Impact of inflation on Hong Kong’s most vulnerable has to be addressed

  • The city may be experiencing a sustained recovery, but owing to high overseas energy and commodity prices, and shipping costs, not everyone has reason to cheer

Hong Kong may have escaped the worst of the Covid-19 pandemic but not the global economic fallout. The sustained recovery revealed in the latest economic statistics masked an uneven distribution of benefits among residents due to the effects of the coronavirus. In particular, wages failed to keep up with consumer price inflation for basic necessities such as fresh produce.

The city’s recent economic recovery gained traction in the third quarter, with 5.4 per cent growth over the same period last year, according to the Census and Statistics Department. This was on the back of robust export growth and buoyant private consumption related to the government’s e-voucher scheme. However, thanks in part to the disruption of global supply chains, the city faces growing pressure from inflation as a result of high overseas energy and commodity prices, and shipping costs.

This mirrors the experience on the mainland, the primary source of Hong Kong’s fresh food supplies, where the effects of severe flooding and power cuts have added to inflationary pressures.

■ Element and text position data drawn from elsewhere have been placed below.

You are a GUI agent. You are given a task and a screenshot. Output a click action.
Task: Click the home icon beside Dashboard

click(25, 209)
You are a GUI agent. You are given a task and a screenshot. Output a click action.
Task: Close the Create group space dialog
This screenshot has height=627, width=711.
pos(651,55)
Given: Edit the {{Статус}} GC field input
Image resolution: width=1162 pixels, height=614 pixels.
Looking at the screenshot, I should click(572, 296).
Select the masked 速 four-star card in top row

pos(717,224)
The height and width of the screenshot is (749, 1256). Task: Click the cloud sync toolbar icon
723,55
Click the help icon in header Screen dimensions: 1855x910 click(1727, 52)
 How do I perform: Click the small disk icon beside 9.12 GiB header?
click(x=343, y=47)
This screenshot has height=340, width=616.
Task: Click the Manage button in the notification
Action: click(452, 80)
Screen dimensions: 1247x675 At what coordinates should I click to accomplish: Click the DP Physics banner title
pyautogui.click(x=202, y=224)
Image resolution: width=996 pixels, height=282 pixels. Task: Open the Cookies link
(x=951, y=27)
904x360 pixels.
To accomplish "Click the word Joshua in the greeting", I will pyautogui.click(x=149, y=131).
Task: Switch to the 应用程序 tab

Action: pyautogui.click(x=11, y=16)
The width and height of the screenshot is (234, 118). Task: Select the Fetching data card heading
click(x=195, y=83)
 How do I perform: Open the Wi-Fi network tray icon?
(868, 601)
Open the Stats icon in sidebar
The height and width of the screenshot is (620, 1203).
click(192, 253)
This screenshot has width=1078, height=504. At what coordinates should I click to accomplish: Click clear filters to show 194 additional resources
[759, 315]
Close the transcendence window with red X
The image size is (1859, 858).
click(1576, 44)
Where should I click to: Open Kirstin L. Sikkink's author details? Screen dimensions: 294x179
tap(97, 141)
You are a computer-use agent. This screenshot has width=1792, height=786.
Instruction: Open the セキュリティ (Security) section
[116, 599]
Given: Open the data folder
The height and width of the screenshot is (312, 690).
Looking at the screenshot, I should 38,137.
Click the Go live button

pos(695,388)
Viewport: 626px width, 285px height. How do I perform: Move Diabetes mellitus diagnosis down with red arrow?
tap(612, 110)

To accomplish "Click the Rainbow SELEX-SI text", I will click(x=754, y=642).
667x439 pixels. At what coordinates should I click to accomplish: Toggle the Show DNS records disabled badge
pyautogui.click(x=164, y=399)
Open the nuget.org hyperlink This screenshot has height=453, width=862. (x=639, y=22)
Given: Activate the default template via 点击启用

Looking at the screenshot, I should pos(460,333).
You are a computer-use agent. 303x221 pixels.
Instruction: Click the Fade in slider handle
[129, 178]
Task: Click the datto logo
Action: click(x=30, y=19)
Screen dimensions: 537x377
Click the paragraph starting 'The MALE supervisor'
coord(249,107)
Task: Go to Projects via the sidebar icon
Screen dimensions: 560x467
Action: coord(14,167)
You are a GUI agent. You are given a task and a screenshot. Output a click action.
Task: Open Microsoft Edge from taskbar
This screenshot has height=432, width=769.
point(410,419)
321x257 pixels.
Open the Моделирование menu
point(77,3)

Government monitoring of the price of basic necessities on the mainland, such as vegetables and meat, showed that the cost of almost everything went up towards the end of last month. As a result market price stability has become a top priority.

Vegetables costing more than meat in China as power crisis, virus hit pockets

In Hong Kong, price pressure on wages has tempered an upbeat growth forecast by Financial Secretary Paul Chan Mo-po. Predicting 6.5 per cent growth this year, the fastest expansion since recovery from the global financial crisis in 2010, Chan noted that while wages rose by 1.1 per cent year on year in June, they fell by 0.3 per cent after deducting changes in consumer prices.

The effect of the pandemic on business activity and border closures with the mainland would have done nothing for demand for labour and therefore wages. Rightly, Chan vowed the government would strive to ensure that more people saw a real improvement in their lives.

The resurgence of inflation reflects the global disruption of supply chains, loss of transport links and border closures. Even as many countries have begun living with the virus without restrictions, it is still difficult to see any quick return to normal.

A return to healthy growth is welcome. But wages that are effectively falling as the costs of basic necessities rise hit the most vulnerable. Hopefully Chan’s comments mean the government is at least well aware of the hardship for people on lower incomes and the need to address it.

Meanwhile, central banks have to strike a delicate balance between any monetary tightening in the face of inflation and safeguarding the recovery they have strived to engineer. That depends on whether we have reached the high point in the current cycle.